_Supplied text:_
>> Start

Filling NaN using groupby dict

Question

I am attempting to replace the NaN in the 'cylinders' column using a dictionary with the median model cylinder number. I think it should work easily but I have been getting stuck each way I try.

cylinders_model_med = df.groupby('model').agg({'cylinders': 'median'})

cylinders_model_med=cylinders_model_med.to_dict()

#output:

  'bmw x5': 6.0,
  'buick enclave': 6.0,
  'cadillac escalade': 8.0,
  'chevrolet camaro': 6.0,
  'chevrolet camaro lt coupe 2d': 6.0,
  'chevrolet colorado': 5.0,
  'chevrolet corvette': 8.0,
  'chevrolet cruze': 4.0,
  'chevrolet equinox': 4.0,
  'chevrolet impala': 6.0,
  'chevrolet malibu': 4.0,
  'chevrolet silverado': 8.0,
  'chevrolet silverado 1500': 8.0,
  'chevrolet silverado 1500 crew': 8.0,
  'chevrolet silverado 2500hd': 8.0,
  'chevrolet silverado 3500hd': 8.0,
  'chevrolet suburban': 8.0,
  'chevrolet tahoe': 8.0,
  'chevrolet trailblazer': 6.0,
  'chevrolet traverse': 6.0,
  'chrysler 200': 4.0,
  'chrysler 300': 6.0,
  'chrysler town & country': 6.0,
  'dodge charger': 6.0,
  'dodge dakota': 6.0,
  'dodge grand caravan': 6.0,
  'ford econoline': 8.0,
  'ford edge': 6.0,
  'ford escape': 4.0,
  'ford expedition': 8.0,
  'ford explorer': 6.0,
  'ford f-150': 8.0,
  'ford f-250': 8.0,
  'ford f-250 sd': 8.0,
  'ford f-250 super duty': 8.0,
  'ford f-350 sd': 8.0,
  'ford f150': 8.0,
  'ford f150 supercrew cab xlt': 6.0,
  'ford f250': 8.0,
  'ford f250 super duty': 8.0,
  'ford f350': 8.0,
  'ford f350 super duty': 8.0,
  'ford focus': 4.0,
  'ford focus se': 4.0,
  'ford fusion': 4.0,
  'ford fusion se': 4.0,
  'ford mustang': 6.0,
  'ford mustang gt coupe 2d': 8.0,
  'ford ranger': 6.0,
  'ford taurus': 6.0,
  'gmc acadia': 6.0,
  'gmc sierra': 8.0,
  'gmc sierra 1500': 8.0,
  'gmc sierra 2500hd': 8.0,
  'gmc yukon': 8.0,
  'honda accord': 4.0,
  'honda civic': 4.0,
  'honda civic lx': 4.0,
  'honda cr-v': 4.0,
  'honda odyssey': 6.0,
  'honda pilot': 6.0,
  'hyundai elantra': 4.0,
  'hyundai santa fe': 6.0,
  'hyundai sonata': 4.0,
  'jeep cherokee': 6.0,
  'jeep grand cherokee': 6.0,
  'jeep grand cherokee laredo': 6.0,
  'jeep liberty': 6.0,
  'jeep wrangler': 6.0,
  'jeep wrangler unlimited': 6.0,
  'kia sorento': 4.0,
  'kia soul': 4.0,
  'mercedes-benz benze sprinter 2500': 6.0,
  'nissan altima': 4.0,
  'nissan frontier': 6.0,
  'nissan frontier crew cab sv': 6.0,
  'nissan maxima': 6.0,
  'nissan murano': 6.0,
  'nissan rogue': 4.0,
  'nissan sentra': 4.0,
  'nissan versa': 4.0,
  'ram 1500': 8.0,
  'ram 2500': 6.0,
  'ram 3500': 6.0,
  'subaru forester': 4.0,
  'subaru impreza': 4.0,
  'subaru outback': 4.0,
  'toyota 4runner': 6.0,
  'toyota camry': 4.0,
  'toyota camry le': 4.0,
  'toyota corolla': 4.0,
  'toyota highlander': 6.0,
  'toyota prius': 4.0,
  'toyota rav4': 4.0,
  'toyota sienna': 6.0,
  'toyota tacoma': 6.0,
  'toyota tundra': 8.0,
  'volkswagen jetta': 4.0,
  'volkswagen passat': 4.0}} 
#input:
df['cylinders']=df['cylinders'].fillna(cylinders_model_med)

>> End

_Given exercise 1:_ Summarize the forum question on filling NaN values in two sentences.
_Given exercise 2:_ Please transcribe the forum question from "Filling NaN using" up to and including "cylinders_model_med=cylinders_model_med.to_dict()".

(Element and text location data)
>> Start

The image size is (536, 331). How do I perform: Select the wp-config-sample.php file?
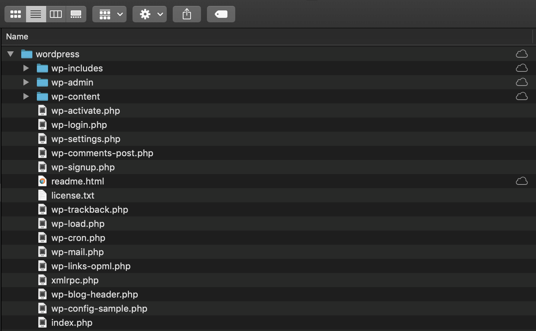click(x=99, y=308)
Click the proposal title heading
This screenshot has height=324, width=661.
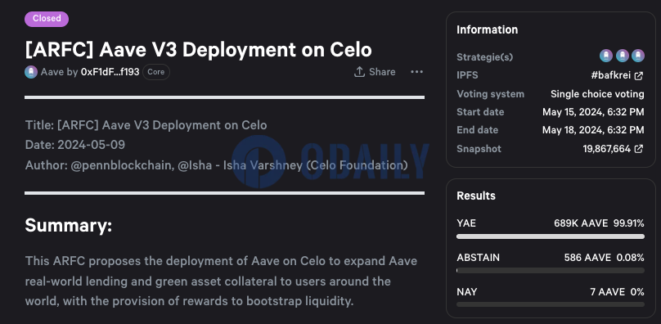(198, 50)
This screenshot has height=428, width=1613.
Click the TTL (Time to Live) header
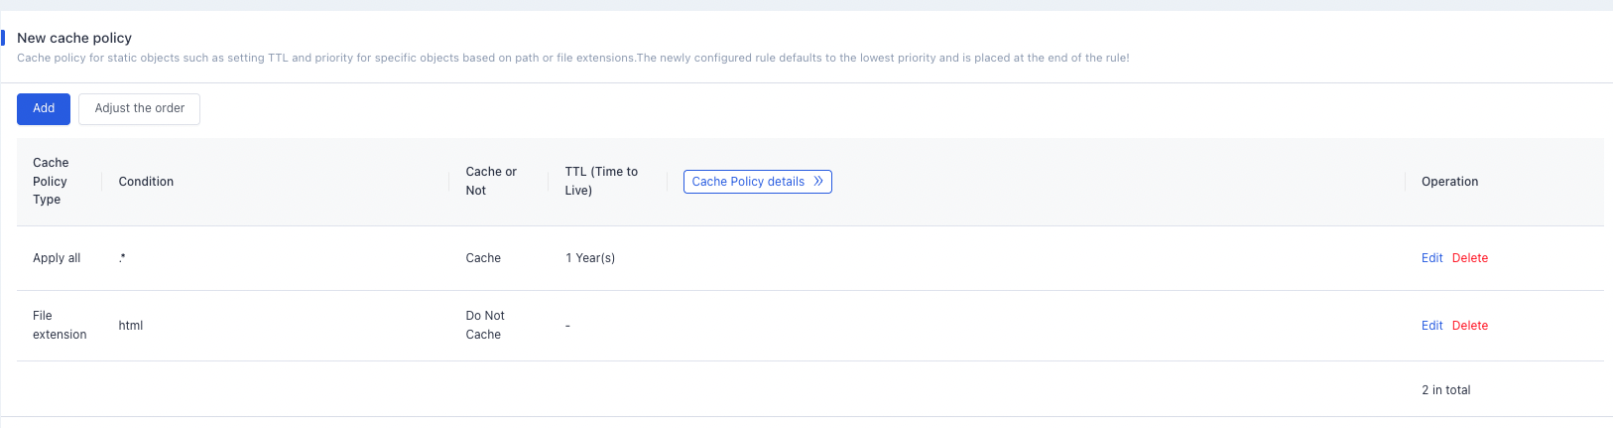601,181
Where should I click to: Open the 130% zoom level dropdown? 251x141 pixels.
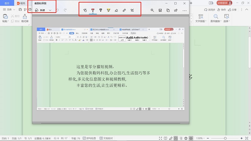coord(201,138)
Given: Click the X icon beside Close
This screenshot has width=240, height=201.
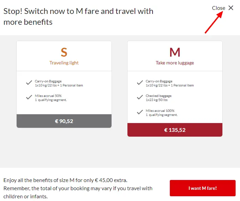Looking at the screenshot, I should [x=231, y=8].
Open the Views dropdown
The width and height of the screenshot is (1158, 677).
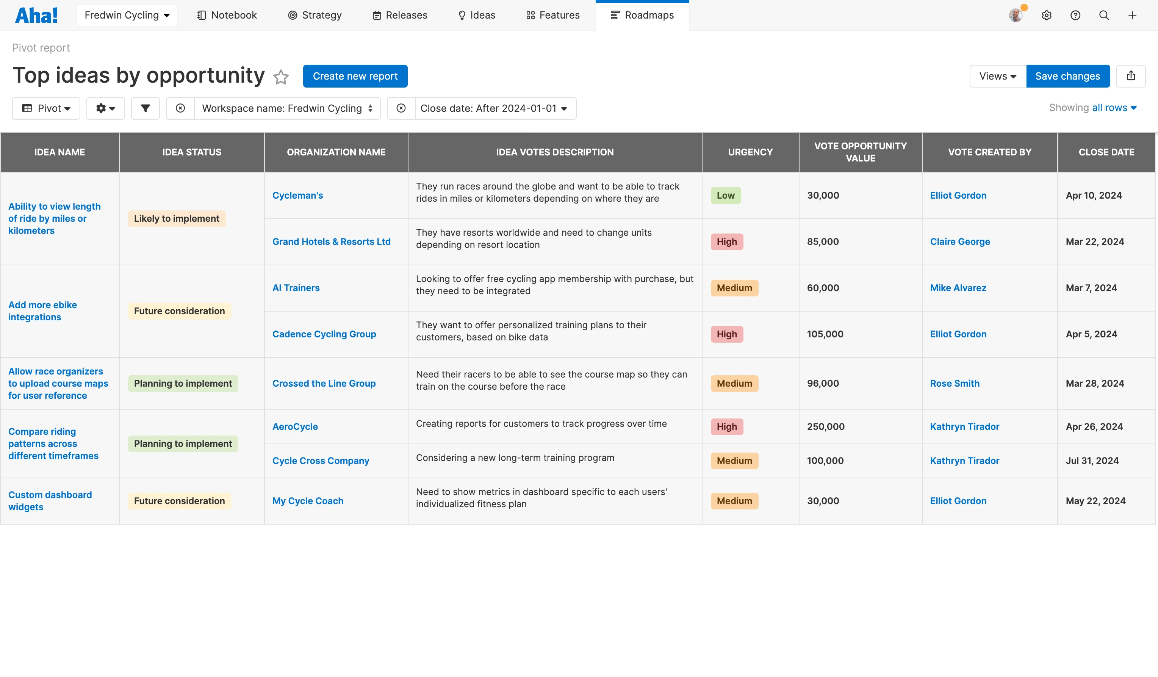click(997, 76)
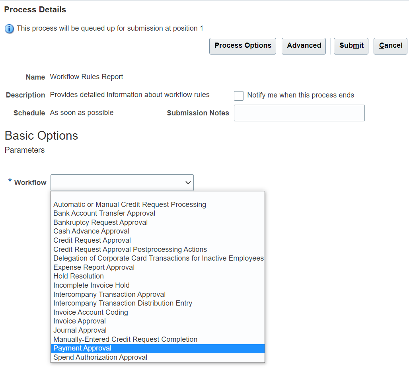Select Invoice Account Coding entry

click(91, 312)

>> End

_Final answer 1:_ The asker wants to replace NaN values in the 'cylinders' column with the median cylinder number for each model, using a dictionary, and has been getting stuck with every approach. They build the dictionary by grouping the data by 'model', taking the median of 'cylinders' and converting the result with to_dict(), then pass that dictionary to fillna on the 'cylinders' column.

_Final answer 2:_
Filling NaN using groupby dict

Question

I am attempting to replace the NaN in the 'cylinders' column using a dictionary with the median model cylinder number. I think it should work easily but I have been getting stuck each way I try.

cylinders_model_med = df.groupby('model').agg({'cylinders': 'median'})

cylinders_model_med=cylinders_model_med.to_dict()